The movie was masterly and revolutionary. It utilizes cuts, erratic and random sound design and mismatches in sound. Kanes efforts to clearly deliver messages through cinemas greatly contributed to the cinematic revolution. The movie is of remarkable depth and complicity (Graham 2002). The movie is also a hymn to failure. Welles fails to put his remarkable energy to real life. Kane’s tremendous resources and capacities are wasted.
- Breathless (1960) Jean-Luc Godard
The movie is about a young man Michel who turns out to be a criminal. He steals a car and shoots a police officer. On his way to escape the police, he meets Patricia an American girl and befriends her. He impregnates Patricia and when questioned by the police she realizes that Michel is on the run. Patricia tells him that she has betrayed him. Mitchel is shot dead. The films utilization of jump cuts and bold visual styles attracted attention from most people.
It also reflects that neoformalism was slowly coming up in the film industry. There is a great distinction between perceptual and semiotic properties of a film. Films guide our attention to salient narration information and play a part in defamiliarization (Watson 2003). The film industry in French was revolutionizing particularly due to the technological advancements and the directors need to produce films that are not tied by conventions.

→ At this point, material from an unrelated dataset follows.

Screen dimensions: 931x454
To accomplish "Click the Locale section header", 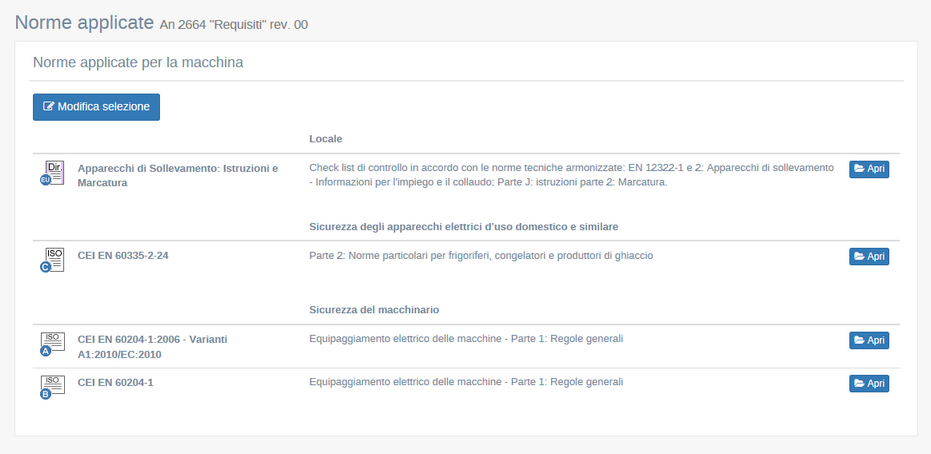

The movie clearly illustrates love and betrayal. Mitchel loved Patricia who later betrays him. The director clearly uses jump cuts up to link various episodes in the film. This makes the movie very interesting to watch. All this were as a result of the new wave that was taking part in French. The directors had realized that films could be made more meaningful if cinemas are exhaustively used. The wave led to decolonization and reorganization of the French culture. The kind of movies that we have today is as a result of the cinematic revolution in France. Godard contributes in revolutionizing cinemas (Watson 2003).
References
Catherine Russell, (1999). Autoethnography: Journeys of the Self, in her Experimental Ethnography: The Work of Film in the Age of Video . Duke UP: Durham
Chion , M. (1994). Introduction to Audiovisual Analysis in Audio-Vision: Sound on Screen. New York, United States: Columbia UP.
Geiger, J., & Rutsky, R. L. (2005). Film analysis: A Norton reader. New York: W.W. Norton.
Graham Roberts and Heather Wallis, Citizen Kane, in Key Film Texts (NY: Oxford UP, 2002): 53-56.
Watson, P. (2003). Critical Approaches to Hollywood Cinema: authorship, genre and stars, in Jill Nelmes (ed.) An Introduction to Film Studies, 3rd ed (London: Routledge, 2003).
Smelik, A. (1998). What meets the eye: An Overview of Feminist Film Theory, from her And the Mirror Cracked: Feminist Cinema and Film Theory. New York: St Martin's Press.